The infringement inquiry is whether the generic counterpart, when used in accordance with its proposed ANDA authorization, would infringe the patent. The Hateh-Waxman Act does not alter the inquiry into infringement. As summarized in Harman, Patents and the Federal Circuit 494 n. 161 (9th ed. 2009): “The inquiry under § 271(e)(2) is a standard infringement test. The only difference is that the allegedly infringing drug has not yet been marketed and therefore the question of infringement must focus on what the ANDA applicant will likely market if its application is approved.” See also Warner-Lambert Co. v. Apotex Corp., 316 F.3d 1348, 1366 (Fed.Cir.2003) (“The proper inquiry under § 271(e)(2)(A) is whether, if a particular drug were put on the market, it would infringe the relevant patent.”).

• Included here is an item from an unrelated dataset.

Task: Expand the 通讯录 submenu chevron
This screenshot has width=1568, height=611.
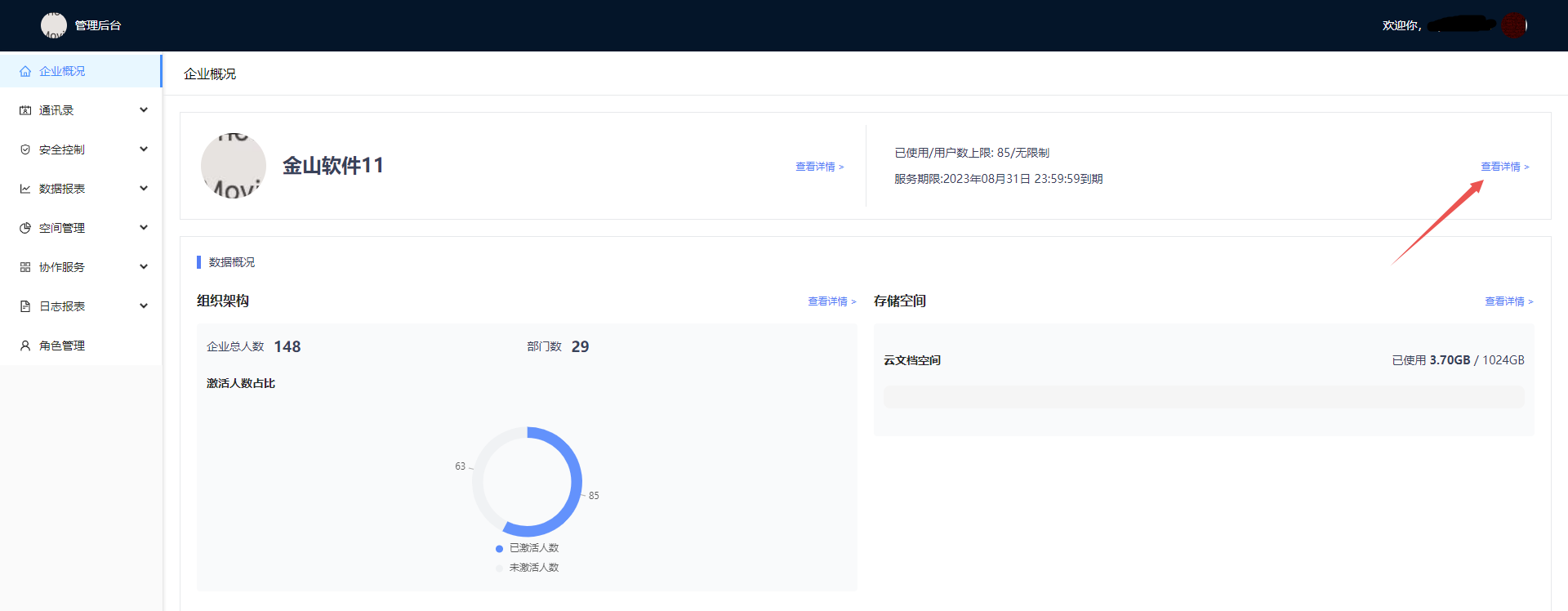Action: pyautogui.click(x=144, y=110)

Whether a patent is infringed is a question of fact, and cannot be resolved on pleadings by adverse inference or assumption. Contrary to the theory of the panel majority, Warner-Lambert does not support this dismissal. In Warner-Lambert the patented neurodegenerativo use was not the label-approved use, and was not the use for which the ANDA was submitted. 316 F.3d at 1364 (“In the absence of any evidence that Apotex has or will promote or encourage doctors to infringe the neurodegenerativo method patent [for the “off-label” use], there has been raised no genuine issue of material fact.”). In contrast, for Yasmin® it is not disputed that the three properties recited in the patent claim are coextensive with the FDA-approved label. Bayer’s complaint, and the several declarations provided in response to this motion, show that the FDA so recognized, and also show that physicians prescribe Yasmin® for this combination of effects. The court errs in ruling as a matter of law that the FDA-approved label for Yasmin® does not encompass the three effects stated in the label and claimed in the '652 patent. Bayer’s complaint contains well pleaded and well-supported factual allegations, and states a plausible claim of infringement. The complaint “statefs] a claim for relief that is plausible on its face.” Twombly, 550 U.S. at 570, 127 S.Ct. 1955.
This appeal is from dismissal and judgment on the pleadings. However, a plaintiffs nonconclusory factual allegations must be taken as true at this stage. See Swierkiewicz v. Sorema N. A, 534 U.S. 506, 508 n. 1, 122 S.Ct. 992, 152 L.Ed.2d 1 (2002) (on a motion to dismiss, the court “must accept as true all of the factual allegations contained in the complaint.”). These firm premises are reinforced in Ashcroft v. Iqbal, 556 U.S. 662, 129 S.Ct. 1937, 173 L.Ed.2d 868 (2009). Yet the court discounts Bayer’s factual allegations, creating adverse inferences unrelated to either FDA approval or the criteria of infringement. See Allergan, Inc. v. Alcon Labs., Inc., 324 F.3d 1322, 1331 (Fed.Cir.2003) (“a court must employ a traditional infringement analysis, focusing on all elements of infringement”). The court in Allergan explained once again that the “only difference in the analysis of a traditional infringement claim and a claim of infringement under section 271(e)(2) is the time-frame under which the elements of infringement are considered.” Id.
Bayer is entitled to the opportunity to resolve patent infringement at the Hateh-Waxman stage. Dismissal of the complaint was contrary to the premises of the *1331Federal Rules, and contrary to the purposes of the Hatch-Waxman Act. I respectfully dissent.